My wife and I joined a Temple Israel choir, lovingly led by Cantor Neil Michaels, giving us something we could do together, her as a viola and I as a baritone. The singing cemented our involvement in the temple and helped make the Kabbalat Shabbat services more meaningful and spiritual. And even when COVID prevented us from attending services, we could still listen and sing along to Zoom from our kitchen table.

Full circle

Skipping many years, I remember how much singing helped us feel connected with our aging parents. Leslie’s father and mother were deceased, which left my mother-in-law, Eileen, and my father, Leon, the matriarch and patriarch of our family. And when we got together, after dinner, we often took out sheet music from their time, and I improvised the chords and we found out what “oldies but goodies” really meant! And when Leon and then Eileen each gradually reached the last days of their lives, we sang with them and for them at their bedside.

So what happens comes back. Leslie sings to our grandchildren and by her mother’s bedside. My mother, instilling the joy of singing in me, which I then passed on to my children and grandchildren (and everyone who will listen to my songs). Sing the seder with these old tunes to maintain family traditions. My grandson is learning to play the guitar and sings Beatles songs with me. My granddaughter sings softly in musicals and in the temple youth choir.
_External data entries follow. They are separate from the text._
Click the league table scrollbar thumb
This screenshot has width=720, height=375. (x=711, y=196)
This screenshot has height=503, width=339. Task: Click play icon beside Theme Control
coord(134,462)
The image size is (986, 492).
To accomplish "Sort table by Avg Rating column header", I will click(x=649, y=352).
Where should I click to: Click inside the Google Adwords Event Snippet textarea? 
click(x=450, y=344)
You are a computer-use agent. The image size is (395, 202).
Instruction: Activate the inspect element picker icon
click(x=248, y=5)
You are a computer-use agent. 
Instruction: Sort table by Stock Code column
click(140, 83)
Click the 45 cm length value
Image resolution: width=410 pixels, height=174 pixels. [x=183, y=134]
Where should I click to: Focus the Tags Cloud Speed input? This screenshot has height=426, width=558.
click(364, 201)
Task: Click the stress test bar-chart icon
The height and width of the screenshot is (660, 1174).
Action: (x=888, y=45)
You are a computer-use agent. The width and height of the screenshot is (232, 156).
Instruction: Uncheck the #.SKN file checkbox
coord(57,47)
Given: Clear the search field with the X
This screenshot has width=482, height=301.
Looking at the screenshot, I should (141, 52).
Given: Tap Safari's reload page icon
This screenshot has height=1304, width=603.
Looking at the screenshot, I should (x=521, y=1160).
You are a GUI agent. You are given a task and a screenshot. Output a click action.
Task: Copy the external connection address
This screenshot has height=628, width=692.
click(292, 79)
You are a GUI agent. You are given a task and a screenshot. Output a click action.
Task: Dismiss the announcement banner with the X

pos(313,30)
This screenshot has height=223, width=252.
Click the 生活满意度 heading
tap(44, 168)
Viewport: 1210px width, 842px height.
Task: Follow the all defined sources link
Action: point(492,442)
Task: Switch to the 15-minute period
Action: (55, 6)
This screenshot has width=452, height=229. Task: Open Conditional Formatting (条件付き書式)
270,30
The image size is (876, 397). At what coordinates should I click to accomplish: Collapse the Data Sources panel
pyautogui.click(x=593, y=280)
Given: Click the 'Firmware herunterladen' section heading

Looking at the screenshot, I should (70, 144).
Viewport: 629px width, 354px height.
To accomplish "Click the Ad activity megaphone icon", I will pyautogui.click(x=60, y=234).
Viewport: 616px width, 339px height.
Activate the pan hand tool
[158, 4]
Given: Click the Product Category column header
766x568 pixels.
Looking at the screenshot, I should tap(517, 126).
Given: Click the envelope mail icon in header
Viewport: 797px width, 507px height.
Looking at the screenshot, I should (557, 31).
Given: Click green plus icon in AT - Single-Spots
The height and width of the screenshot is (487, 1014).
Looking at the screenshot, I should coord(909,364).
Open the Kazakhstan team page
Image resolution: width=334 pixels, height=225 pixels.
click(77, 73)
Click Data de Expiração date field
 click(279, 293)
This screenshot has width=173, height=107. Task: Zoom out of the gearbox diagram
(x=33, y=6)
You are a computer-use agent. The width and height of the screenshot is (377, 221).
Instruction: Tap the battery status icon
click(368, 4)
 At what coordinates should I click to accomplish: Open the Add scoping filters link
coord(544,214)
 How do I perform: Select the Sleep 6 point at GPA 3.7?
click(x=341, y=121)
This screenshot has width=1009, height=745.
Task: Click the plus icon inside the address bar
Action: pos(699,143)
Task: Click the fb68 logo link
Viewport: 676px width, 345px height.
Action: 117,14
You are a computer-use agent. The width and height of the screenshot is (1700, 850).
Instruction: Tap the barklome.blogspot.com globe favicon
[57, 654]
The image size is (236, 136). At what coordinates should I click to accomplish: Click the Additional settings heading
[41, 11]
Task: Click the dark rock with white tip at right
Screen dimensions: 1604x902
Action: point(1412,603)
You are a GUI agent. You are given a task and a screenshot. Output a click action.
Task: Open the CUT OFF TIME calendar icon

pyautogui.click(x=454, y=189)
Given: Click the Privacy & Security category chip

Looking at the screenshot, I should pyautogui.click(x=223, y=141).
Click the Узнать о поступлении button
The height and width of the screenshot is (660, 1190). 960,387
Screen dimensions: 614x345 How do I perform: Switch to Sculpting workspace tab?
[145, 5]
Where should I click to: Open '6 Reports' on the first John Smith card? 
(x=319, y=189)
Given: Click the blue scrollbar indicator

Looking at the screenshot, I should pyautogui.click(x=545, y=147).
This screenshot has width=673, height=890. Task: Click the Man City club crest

Hopefully, next Passover, Daddy and Grandma collapse as one of the youngest members of our family dares to ask the four questions for the first time. And, in many years, I can only hope that my grandchildren will remember their daddy songs that I wrote especially for them on each of their birthdays. And when they remember our family singing together at the seder table, maybe at least one of my grandchildren will show one of their children the only appropriate way (Eisenberg) to sing “Adir Hu” (after the men have finished washing the dishes)!

Dr Jeff London is a retired Farmington Hills child psychiatrist.